_JOB ITEM:_
Put the records, from their start through the line containing "center [298, 354].", inclusive, into a Markdown table with the columns No. and Text, one numbered row per line and no rows for blank lines. Leave out the pictures.

_RECORDS SHOWN:_

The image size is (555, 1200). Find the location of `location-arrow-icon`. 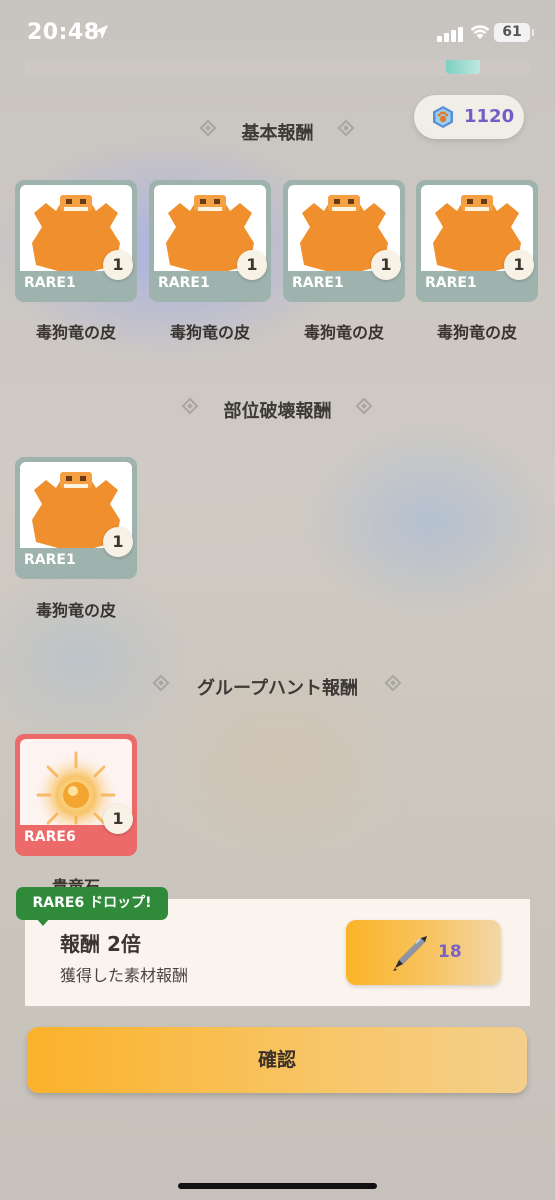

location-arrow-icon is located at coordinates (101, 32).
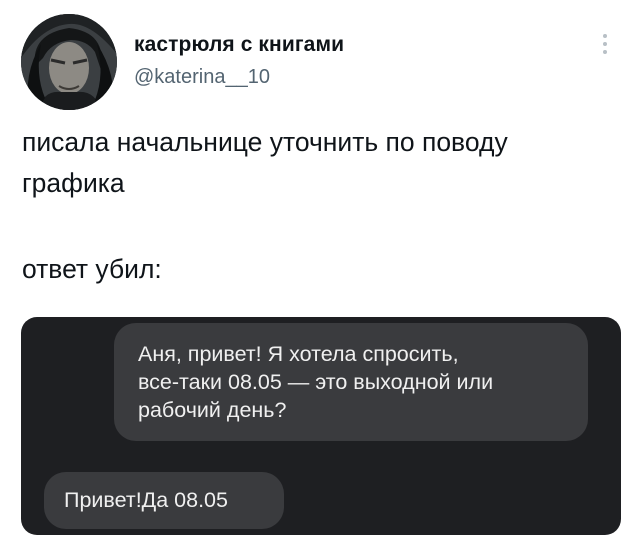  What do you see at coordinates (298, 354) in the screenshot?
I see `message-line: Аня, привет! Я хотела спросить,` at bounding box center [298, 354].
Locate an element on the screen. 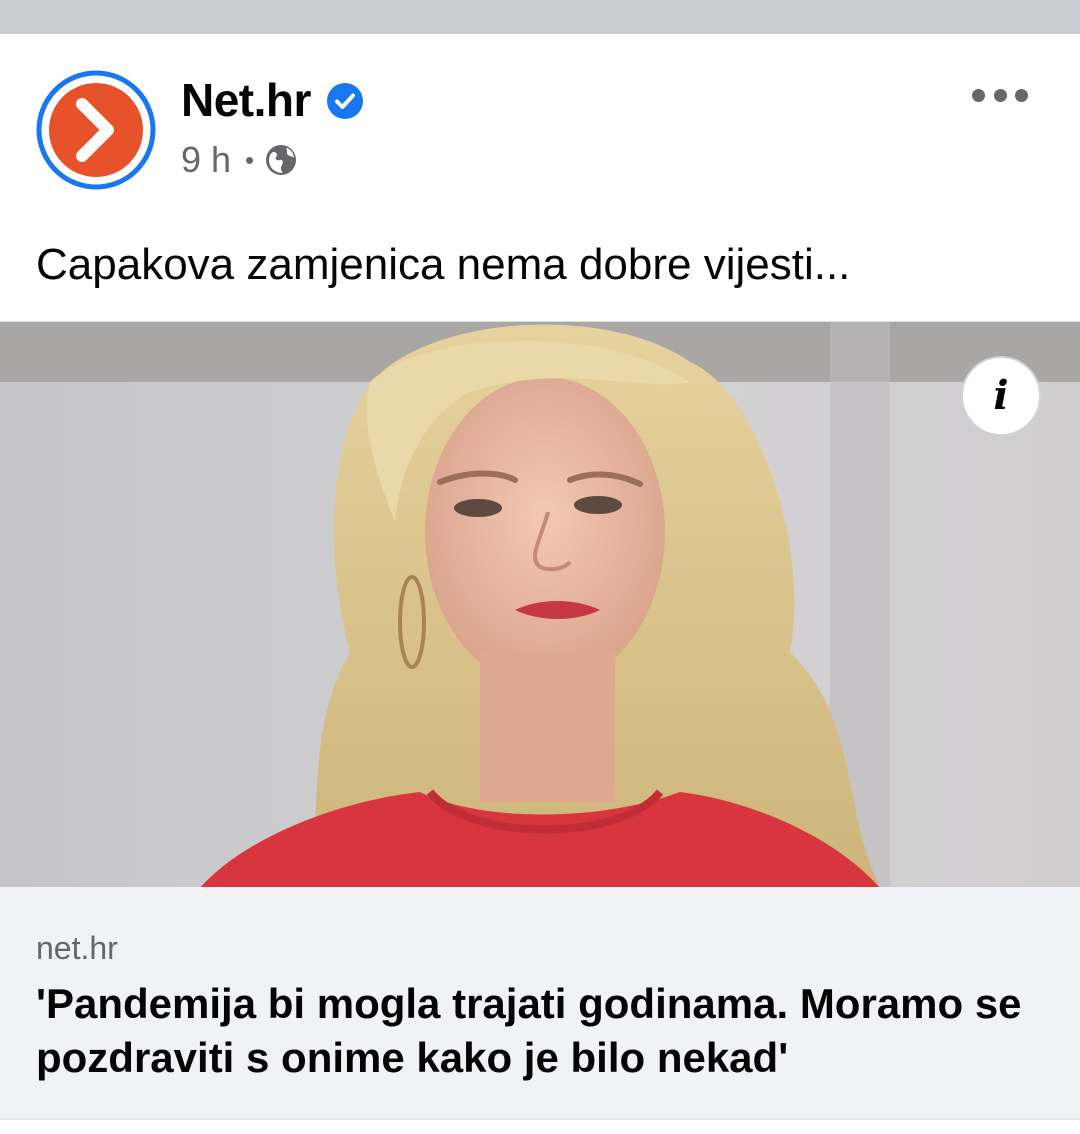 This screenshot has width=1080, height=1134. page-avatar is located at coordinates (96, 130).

_YOUR SOLUTION:_
| No. | Text |
|---|---|
| 1 | The image size is (555, 1200). Find the location of `location-arrow-icon`.  |
| 2 | location-arrow-icon is located at coordinates (101, 32). |
| 3 |   What do you see at coordinates (298, 354) in the screenshot? |
| 4 | I see `message-line: Аня, привет! Я хотела спросить,` at bounding box center [298, 354]. |